Source extract:
========================================

The adverse health effects from lead exposure are well documented and begin at the lowest levels of exposure yet measured. A cumulative toxicant, lead impacts multiple body systems, including neurological, cardiovascular, gastrointestinal, hematological, and renal systems. On a grander scale, 5.5 million premature deaths are attributed to lead exposure annually, with a social cost of $6 trillion.
Children are particularly vulnerable due to their size, higher rate of lead absorption, and hand-to-mouth behavior. An estimated 1 in 3 children is poisoned by lead, as many as 800 million globally. The permanent brain damage that childhood lead poisoning can cause often results in reduced IQ, behavioral problems, and learning difficulties. In adults, lead causes cardiovascular and kidney disease, pregnancy complications, and an increased tendency for violence.
Lead exposure most commonly occurs through the ingestion of lead from sources such as contaminated foods and spices, ceramic and metal cookware, lead-based paint, traditional medicines, cosmetics and cultural powders, children’s toys, and lead pipes, as well as from unsound industrial operations such as lead smelting and lead-acid battery recycling.
Other issues related to climate are also important within the lead agenda.
Warmer Climates Intensify Lead Poisoning
Levels of lead in children’s blood peak during the warmest months of the year, late summer and early fall. This rise in lead exposure is significant and apparent across multiple populations, locations, and time periods.
In 2014, the CDC found that during the warmest months (August-October), 36% of new lead poisoning cases were identified, more than any other consecutive three-month period. This seasonal trend is influenced by a few conditions: high temperatures, low soil moisture, and an increase inlead’s bioavailability. Human behavior is also impacted by warmer weather, with home windows often left open, and children spending more time in and around the home and outdoor spaces.
The International Panel on Climate Change predicts that global warming is likely to reach 1.5°C between 2030 and 2052. At 1.5°C warming, about 14% of the global population—over 1.1 billion people—will be exposed to severe heat waves at least once every five years, with urban heat islandsamplifying the effects. These changes will extend the warm season, and in turn, increase seasonal risk of lead exposure.

========================================

Collected data:
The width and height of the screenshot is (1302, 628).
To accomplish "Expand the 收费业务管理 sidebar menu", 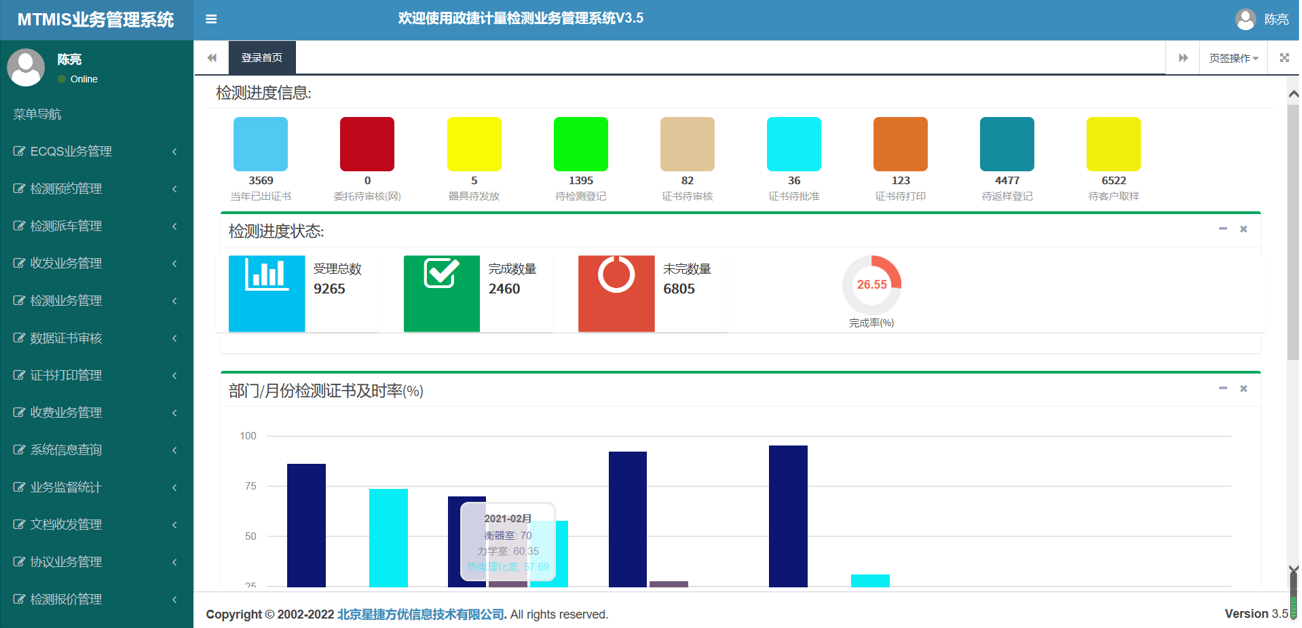I will [x=96, y=413].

========================================

Exercise requirements:
Answer these questions about the text on lead exposure.
(a) How many premature deaths each year does the text attribute to lead exposure?
(b) What proportion of children is estimated to be poisoned by lead?
(c) Between which years does the International Panel on Climate Change predict global warming is likely to reach 1.5°C?

Reply to the task:
(a) 5.5 million
(b) 1 in 3, as many as 800 million globally
(c) Between 2030 and 2052